Oxygen delivery to skeletal muscle has been modeled in a Krogh Tissue Cylinder Model with a mixture of human red blood cells and hemoglobin based oxygen carriers. The model geometry consists of three distinct subdomains representing the capillary, the membrane wall of the capillary, and the skeletal muscle tissue space. Oxygen transport in each of these subdomains is represented by a nonlinear partial differential equation. These PDEs were solved using the finite element method in Comsol Multiphysics 3.2. The oxygen dissociation curves were represented by the four parameter Adair equation, which more accurately models the data at high and low pO₂s. The following parameters were studied in detail: the oxygen affinities of hemoglobin based oxygen carriers (P₅₀s) ranging from 5-55 mmHg; tissue oxygen consumption rates (V_max) ranging from 5-150 μM/s; human red blood cell hematocrits ranging from 0.1-0.5; and capillary inlet pO₂s ranging from 5-115 mmHg.

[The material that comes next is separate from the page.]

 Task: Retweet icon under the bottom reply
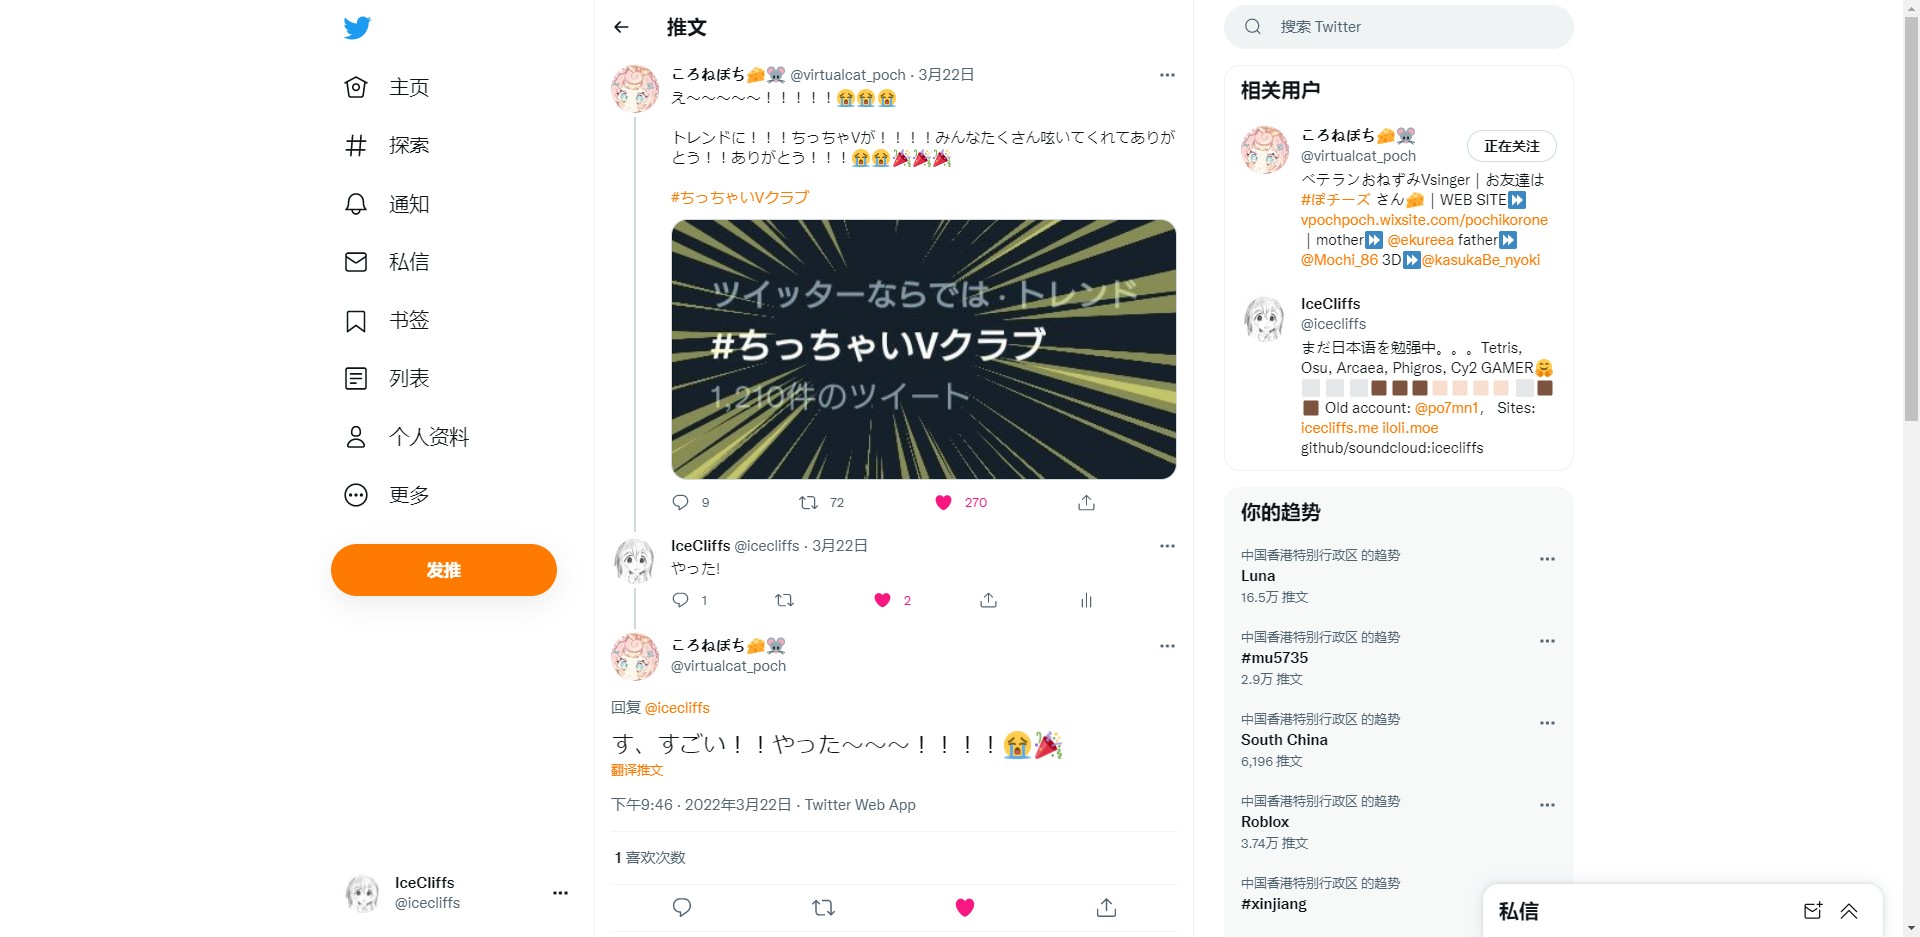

Our results show that at low inlet pO₂s, high affinity O₂ carriers most effectively deliver O₂ to tissues compared to the low affinity O₂ carriers. Additionally, low affinity O₂ carriers delivered similar amounts of O₂ to the skeletal muscle at normoxic inlet pO₂s compared to human red blood cells and high affinity O₂ carriers. However, the pO₂ tensions in each subdomain were higher for the the oxygen transport simulations conducted with low affinity O₂ carriers. This increased oxygen tension can be the cause of the autoregulatory induced vasoconstriction effect seen in clinical HBOC studies.